A flowchart of the iterative algorithm is illustrated in Fig. 3b. To accurately simulate the diffusion effect of real-world 3D objects, the hologram is initialized randomly. Through back propagation, a complex-amplitude optical field is obtained at the SLM plane. By adding the back-propagated field distributions of all the layers and extracting the phase, a POH is obtained. The entire process is depicted in Fig. 3a. Compared to other CGH algorithms, the angular-spectrum layer-oriented method is favored for its high computational efficiency and precise prediction of the complete diffraction field.

3 Experiment

3.1 Experimental setup

We used a fiber-coupled 532 nm laser for illumination. A reflective phase-only LC-SLM (GAEA-2, Holoeye) with a resolution of 3840 × 2160 pixels, a pixel size of 3.74 μm, and a refresh rate of 60 Hz, was used for wavefront modulation. To magnify the displayed 3D target, we introduced two lenses, L1 and L2, with focal lengths of 100 mm and 300 mm respectively. A Canon EOS 70D camera was employed to observe and record the displayed scene. The entire process, including gesture data acquisition, processing, and SLM control, was implemented with Python. The user sequentially pressed all the buttons of the keyboard using the index finger. This procedure allowed for comprehensive data collection for subsequent analysis and evaluation. The experimental setup is shown in Fig. 4 and the experimental settings are shown in Table 1.
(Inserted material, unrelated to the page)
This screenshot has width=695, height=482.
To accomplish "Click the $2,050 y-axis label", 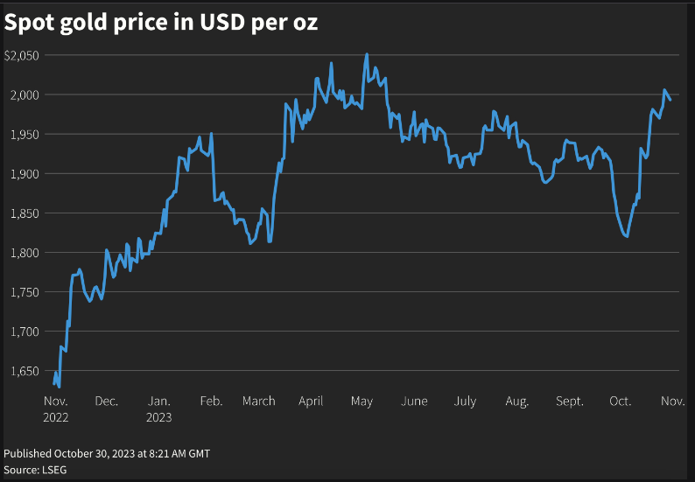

Table 1 Experimental settings

Full size table

3.2 Experimental results

Figure 5 shows the designed pattern, depth map, calculated POH, and display patterns when the button “Delete” is pressed. The initial virtual keyboard, formed by the SLM, has a size of 10 × 10 mm. The sizes of the buttons “1” to “9” and “Dot” are 2.5 × 2.5 mm, the sizes of the buttons “Enter” and “Delete” are 2.5 × 5 mm, and the size of button “0” is 5 × 2.5 mm. The virtual keyboard plane is positioned 17.7 mm from the SLM plane, and the pressed button is located 18 mm from the SLM plane, resulting in a depth of 0.3 mm between the two layers. After the magnification, the size of the virtual keyboard becomes 40 × 40 mm, and the distance between the two layers is 15 mm. The sizes of the buttons “1” to “9” and “Dot” are 10 × 10 mm, the sizes of the buttons “Enter” and “Delete” are 10 × 20 mm, and the size of the button “0” is 20 × 10 mm. The magnified keyboard is suitable for hand interaction, given that the normal diameter of a human finger is approximately 10 mm. Setting the camera’s focal distance at z = 0 mm (Layer 1) and z = − 15 mm (Layer 2) allows the virtual keyboard and the pressed button to be focused respectively, as Figs. 5d and e show. The size of the virtual 3D keyboard is shown in Table 2.
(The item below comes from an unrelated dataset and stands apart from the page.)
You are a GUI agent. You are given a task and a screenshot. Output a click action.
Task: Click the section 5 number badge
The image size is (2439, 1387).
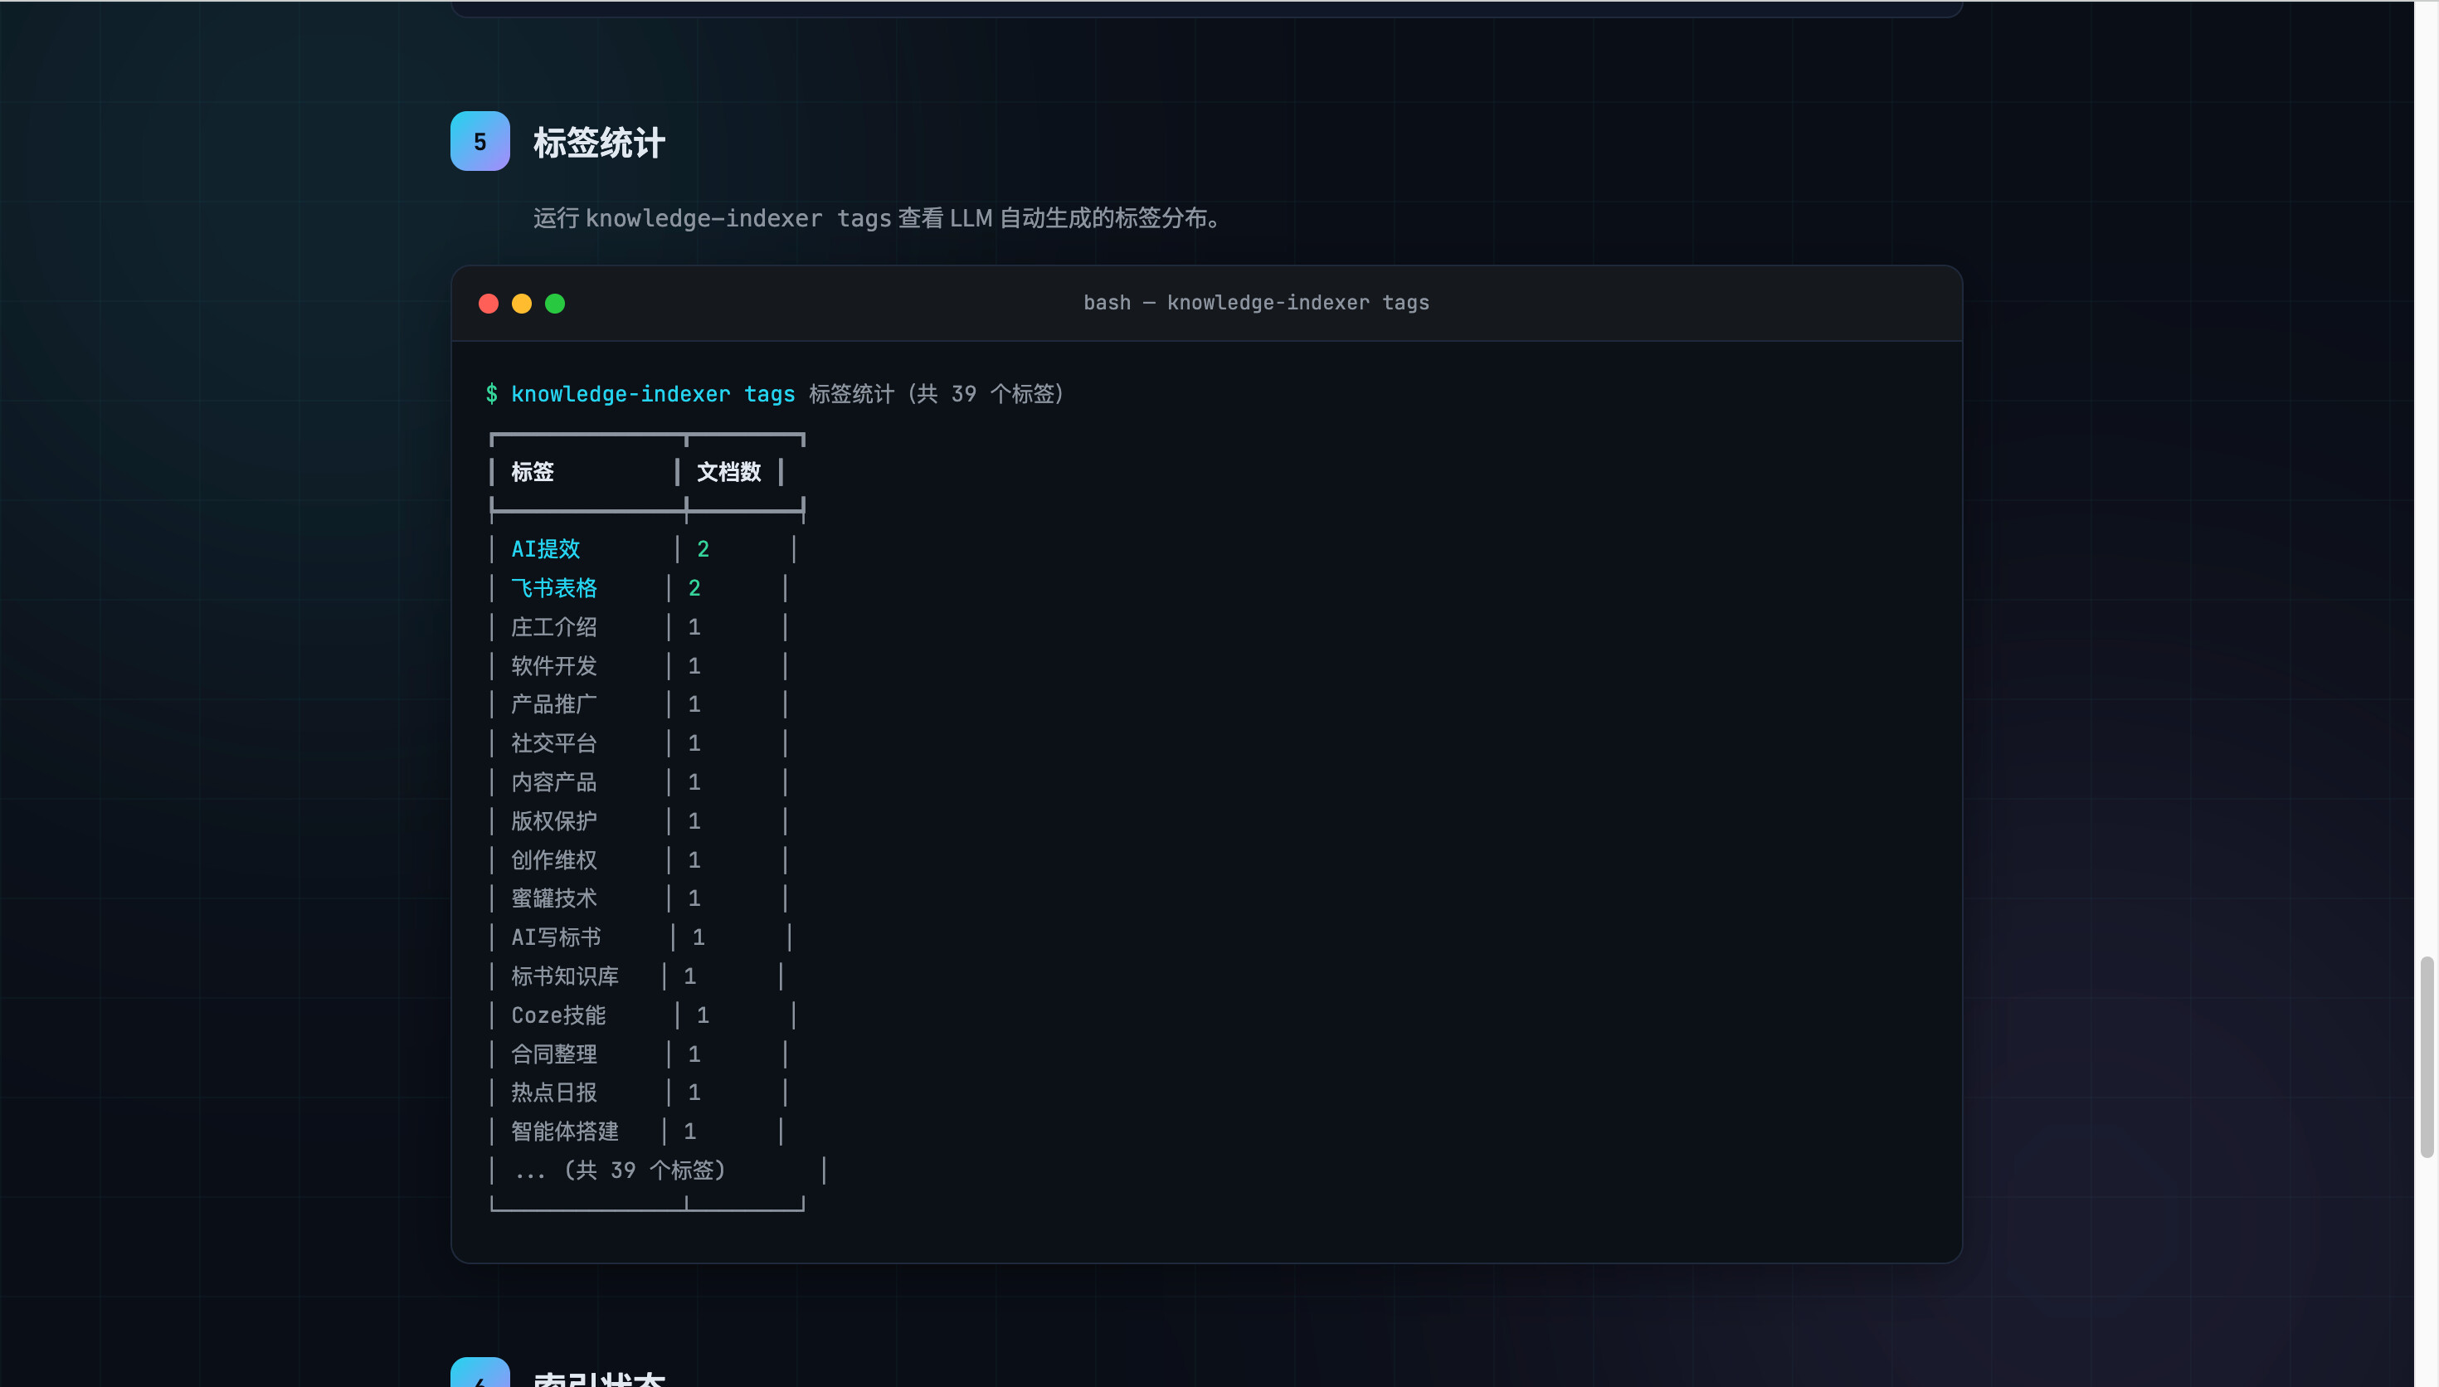tap(480, 142)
Table 2 Size of the virtual 3D keyboard

Full size table

To demonstrate the functionality of our system, we conducted a series of experiments, sequentially pressing all the buttons. Figure 6 shows the captured images with the keyboard plane (Layer 1) in focus. It is evident that the buttons “Delete”, “0”, “1”, and “5” were successfully pressed, as indicated by the positions of the interacting fingertip, which is shown blow each image. It can be easily verified that these positions satisfy the criteria of Eqs. (2)–(4). The successful interaction behaviors validate the accurate determination, with the uploaded holograms reconstructing the corresponding virtual patterns as expected.
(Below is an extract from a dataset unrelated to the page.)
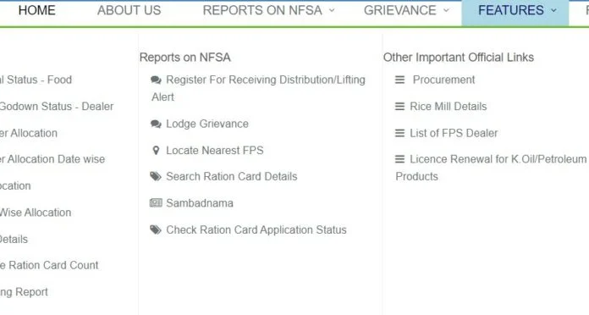Open the About Us page
This screenshot has width=589, height=315.
click(129, 10)
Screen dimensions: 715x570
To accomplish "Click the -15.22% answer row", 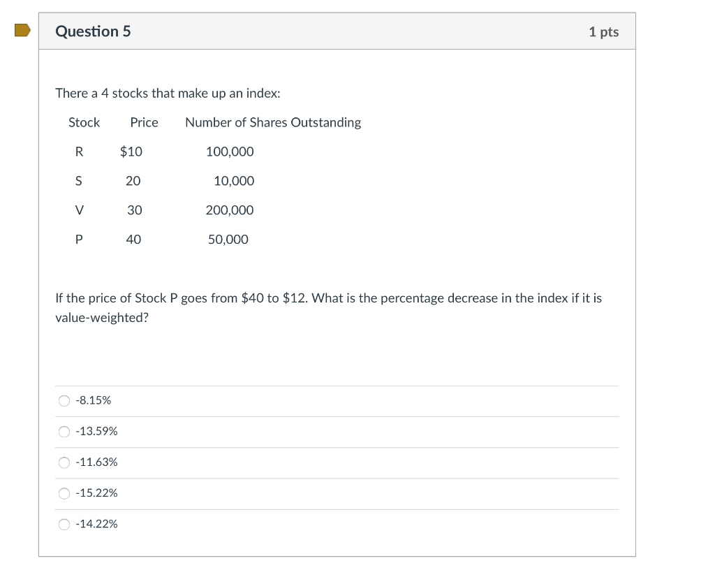I will [x=337, y=492].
To evaluate the functional stability of the holographic 3D virtual keyboard system, a series of interactive experiments were conducted. The transition of the 3D virtual keyboard from its initial state, where all buttons pop up, to a state where a specific button is pressed, is referred to as a “pressed response”. If the keyboard generated a “pressed response”, the fingertip position collected by Leap Motion would be recorded. The interactive experiments were carried out by randomly pressing the virtual buttons a sufficient number of times. We collected and analyzed the statistical results of “pressed response” for buttons “Delete”, “0”, “1”, and “5”. The number of responses was counted, as shown in Table 3. The response count for buttons “Delete”, “0”, “1”, and “5” were 63, 442, 722, and 28, respectively. The total response count was 1255, and all of them were accurate. The fingertip positions were recorded and marked in a coordinate system, as shown in Fig. 7a–d, and the button areas were also indicated in the same coordinate system. It could be observed that the fingertip positions align with the predefined cubic areas of the respective buttons. The point “A” at coordinate (16.97, 108.78, 1.19) in Fig. 7a, point “B” at coordinate (− 17.15, 83.78, 0.23) in Fig. 7b, point “C” at coordinate (− 17.83, 94.47, 0.91) in Fig. 7c, and point “D” at coordinate (5.31, 103.58, 0.56) in Fig. 7d correspond to the captured images in Fig. 6a–d. Figures 7e and f show all collected fingertip positions and corresponding button areas.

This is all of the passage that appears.